The JSON payload structure is similar for other products. It starts with the environment definition and then follows with a specific product and its product type (VCD, RMQ, TenantApp, Usage Meter). Each has its own set of properties. Integrations section defines for example which tenant VC and NSX should be registered, RabbitMQ etc. Then follows the description of each node to be deployed while referring to Deployment Infrastructure section that is at the end of the JSON and describes the vSphere environent where the nodes can be deployed.

During the bring up the Lifecycle Manager will perform various set of tests and validations to see if the payload is correct and if the referenced environments are accessible. Then it will go on with the actual deployment process. For that it needs to have access to file repository of OVA images (for the bring up) or patch/upgrade files (for lifecycle). This must be manually downloaded to the Docker VM or mounted via NFS.

For the day 2 operations (certificate changes, node manipulations, etc.) an environment must first be imported (as mentioned before the Lifecycle Manager is stateless and forgets everything when rebooted). During the import the same payload as for deployment is provided and checks are performed that the actual environment matches the imported one. Once the state is in the container memory day 2 command can be run. And a six cell VMware Cloud Director deployment can be upgraded with a single API call!
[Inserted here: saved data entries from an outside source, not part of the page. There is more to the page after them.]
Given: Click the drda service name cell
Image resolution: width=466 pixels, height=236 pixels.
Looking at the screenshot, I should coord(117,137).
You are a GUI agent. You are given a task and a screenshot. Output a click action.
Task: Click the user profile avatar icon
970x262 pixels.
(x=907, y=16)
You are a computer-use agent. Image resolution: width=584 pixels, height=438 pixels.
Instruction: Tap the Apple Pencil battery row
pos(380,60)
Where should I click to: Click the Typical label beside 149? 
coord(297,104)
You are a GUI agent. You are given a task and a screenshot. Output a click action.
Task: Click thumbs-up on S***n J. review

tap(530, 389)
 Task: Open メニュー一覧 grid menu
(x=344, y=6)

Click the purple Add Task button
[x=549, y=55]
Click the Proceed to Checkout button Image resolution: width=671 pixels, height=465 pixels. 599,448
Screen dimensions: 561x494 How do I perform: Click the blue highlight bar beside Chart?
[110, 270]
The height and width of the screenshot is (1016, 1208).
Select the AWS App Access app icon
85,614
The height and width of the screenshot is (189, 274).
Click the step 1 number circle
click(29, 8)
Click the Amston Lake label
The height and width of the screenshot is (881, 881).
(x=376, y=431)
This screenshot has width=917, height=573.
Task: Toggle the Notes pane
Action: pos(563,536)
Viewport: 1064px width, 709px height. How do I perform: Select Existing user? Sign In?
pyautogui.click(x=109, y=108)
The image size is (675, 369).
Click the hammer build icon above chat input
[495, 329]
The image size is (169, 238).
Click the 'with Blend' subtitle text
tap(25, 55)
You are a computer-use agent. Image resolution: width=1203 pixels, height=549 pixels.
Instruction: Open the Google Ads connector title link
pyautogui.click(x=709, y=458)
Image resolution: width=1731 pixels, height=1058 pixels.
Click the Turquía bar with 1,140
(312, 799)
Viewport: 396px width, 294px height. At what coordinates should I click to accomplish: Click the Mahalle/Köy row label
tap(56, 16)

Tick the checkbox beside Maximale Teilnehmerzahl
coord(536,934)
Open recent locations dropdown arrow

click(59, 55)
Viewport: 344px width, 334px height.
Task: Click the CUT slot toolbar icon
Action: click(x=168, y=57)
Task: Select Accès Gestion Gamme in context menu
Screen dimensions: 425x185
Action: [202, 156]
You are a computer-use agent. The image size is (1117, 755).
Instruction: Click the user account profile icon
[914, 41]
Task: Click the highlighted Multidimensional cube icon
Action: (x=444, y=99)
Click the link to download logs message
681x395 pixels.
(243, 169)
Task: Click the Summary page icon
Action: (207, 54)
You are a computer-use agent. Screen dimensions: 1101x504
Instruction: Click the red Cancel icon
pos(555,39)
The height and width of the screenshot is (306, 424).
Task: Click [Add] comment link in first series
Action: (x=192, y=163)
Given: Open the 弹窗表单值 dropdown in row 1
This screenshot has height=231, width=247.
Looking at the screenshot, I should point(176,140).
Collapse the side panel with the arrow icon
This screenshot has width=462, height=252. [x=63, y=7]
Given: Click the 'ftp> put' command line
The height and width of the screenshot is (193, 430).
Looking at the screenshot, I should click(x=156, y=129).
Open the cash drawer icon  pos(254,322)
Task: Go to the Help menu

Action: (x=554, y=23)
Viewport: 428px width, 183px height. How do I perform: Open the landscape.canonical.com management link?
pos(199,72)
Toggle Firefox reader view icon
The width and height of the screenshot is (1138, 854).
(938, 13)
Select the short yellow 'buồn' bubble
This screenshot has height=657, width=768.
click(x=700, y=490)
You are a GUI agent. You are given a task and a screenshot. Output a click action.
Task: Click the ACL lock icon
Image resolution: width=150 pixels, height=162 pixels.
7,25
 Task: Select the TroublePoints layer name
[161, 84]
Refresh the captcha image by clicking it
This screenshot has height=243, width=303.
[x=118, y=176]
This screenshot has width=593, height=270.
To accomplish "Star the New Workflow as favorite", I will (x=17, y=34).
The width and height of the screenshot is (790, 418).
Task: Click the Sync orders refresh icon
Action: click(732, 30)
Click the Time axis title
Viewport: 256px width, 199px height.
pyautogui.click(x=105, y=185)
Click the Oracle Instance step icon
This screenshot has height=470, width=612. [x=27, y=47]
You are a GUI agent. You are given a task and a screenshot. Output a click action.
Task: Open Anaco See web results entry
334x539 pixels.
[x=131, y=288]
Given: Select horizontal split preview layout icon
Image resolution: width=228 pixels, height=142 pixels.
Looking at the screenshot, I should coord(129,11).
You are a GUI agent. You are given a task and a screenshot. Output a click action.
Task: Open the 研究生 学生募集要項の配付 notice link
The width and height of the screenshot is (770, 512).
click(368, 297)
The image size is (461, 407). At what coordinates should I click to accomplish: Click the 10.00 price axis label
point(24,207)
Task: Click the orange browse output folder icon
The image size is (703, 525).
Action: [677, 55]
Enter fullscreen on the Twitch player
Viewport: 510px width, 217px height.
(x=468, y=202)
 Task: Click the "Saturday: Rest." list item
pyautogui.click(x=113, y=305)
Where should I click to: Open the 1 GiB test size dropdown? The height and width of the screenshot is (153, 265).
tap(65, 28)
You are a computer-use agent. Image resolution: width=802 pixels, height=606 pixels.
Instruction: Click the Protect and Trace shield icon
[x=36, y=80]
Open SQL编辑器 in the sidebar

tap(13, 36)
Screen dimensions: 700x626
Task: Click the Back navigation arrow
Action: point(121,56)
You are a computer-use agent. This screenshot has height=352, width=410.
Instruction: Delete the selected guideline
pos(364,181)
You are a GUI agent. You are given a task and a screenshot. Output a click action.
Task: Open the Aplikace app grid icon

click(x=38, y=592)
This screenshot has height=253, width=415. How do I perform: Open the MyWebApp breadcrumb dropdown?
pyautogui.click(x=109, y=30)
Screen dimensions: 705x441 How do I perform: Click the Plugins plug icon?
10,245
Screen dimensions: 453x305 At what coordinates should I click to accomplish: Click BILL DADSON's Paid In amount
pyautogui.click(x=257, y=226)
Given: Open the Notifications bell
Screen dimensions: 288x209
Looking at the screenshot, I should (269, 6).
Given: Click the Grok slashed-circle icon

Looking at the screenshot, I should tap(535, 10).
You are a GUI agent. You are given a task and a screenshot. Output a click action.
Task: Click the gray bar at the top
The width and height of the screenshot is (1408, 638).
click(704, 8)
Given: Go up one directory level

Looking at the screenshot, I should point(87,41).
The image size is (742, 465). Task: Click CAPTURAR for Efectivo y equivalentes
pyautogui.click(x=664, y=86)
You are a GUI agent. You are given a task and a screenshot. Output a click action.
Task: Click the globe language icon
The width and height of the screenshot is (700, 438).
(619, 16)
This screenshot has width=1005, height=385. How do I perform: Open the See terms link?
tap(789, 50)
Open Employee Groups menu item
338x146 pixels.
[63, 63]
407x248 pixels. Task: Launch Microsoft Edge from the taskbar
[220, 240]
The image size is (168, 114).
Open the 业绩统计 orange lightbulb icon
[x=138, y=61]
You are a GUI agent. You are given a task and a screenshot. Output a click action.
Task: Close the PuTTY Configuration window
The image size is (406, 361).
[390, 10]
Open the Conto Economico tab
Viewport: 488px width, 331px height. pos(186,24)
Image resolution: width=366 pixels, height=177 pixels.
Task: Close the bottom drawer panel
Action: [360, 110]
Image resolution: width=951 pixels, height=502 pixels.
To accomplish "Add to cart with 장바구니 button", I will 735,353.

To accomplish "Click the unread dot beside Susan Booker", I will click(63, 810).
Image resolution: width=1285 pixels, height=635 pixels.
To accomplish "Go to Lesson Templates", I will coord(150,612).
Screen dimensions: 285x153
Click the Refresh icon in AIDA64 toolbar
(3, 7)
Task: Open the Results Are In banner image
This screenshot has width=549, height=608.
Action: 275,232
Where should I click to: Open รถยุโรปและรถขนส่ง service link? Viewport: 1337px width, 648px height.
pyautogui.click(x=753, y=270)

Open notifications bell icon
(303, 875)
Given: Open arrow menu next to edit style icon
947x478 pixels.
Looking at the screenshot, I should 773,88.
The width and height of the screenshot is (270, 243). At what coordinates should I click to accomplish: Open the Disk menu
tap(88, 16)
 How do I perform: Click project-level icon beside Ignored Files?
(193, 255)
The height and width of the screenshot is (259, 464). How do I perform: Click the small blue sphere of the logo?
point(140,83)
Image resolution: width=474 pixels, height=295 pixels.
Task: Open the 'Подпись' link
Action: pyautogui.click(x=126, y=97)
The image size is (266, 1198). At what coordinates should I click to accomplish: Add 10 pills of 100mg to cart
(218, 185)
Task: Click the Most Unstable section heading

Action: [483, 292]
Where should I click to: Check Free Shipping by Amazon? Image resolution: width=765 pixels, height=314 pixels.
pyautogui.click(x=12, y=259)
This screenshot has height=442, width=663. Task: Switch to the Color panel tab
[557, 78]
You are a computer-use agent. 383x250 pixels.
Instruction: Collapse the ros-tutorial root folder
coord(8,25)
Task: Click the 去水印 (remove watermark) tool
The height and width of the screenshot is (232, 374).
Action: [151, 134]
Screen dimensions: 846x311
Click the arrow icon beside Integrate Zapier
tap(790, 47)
The actual architecture of the deployment is quite flexible. The Lifecycle Manager itself does not prescribe or deploys any networks, load balancers or NFS shares. All those must be prepared up front. I have tested deployment on top of VMware Cloud Foundation 4 (see here) but that is not a hard requirement. Brown field environments are not supported, but nothing is really stopping you to try to describe your existing environment in the JSON and import it.

If you plan to deploy and manage VMware Cloud Director at scale give it a try. And as this is the first public release we have a lot to look forward in the future.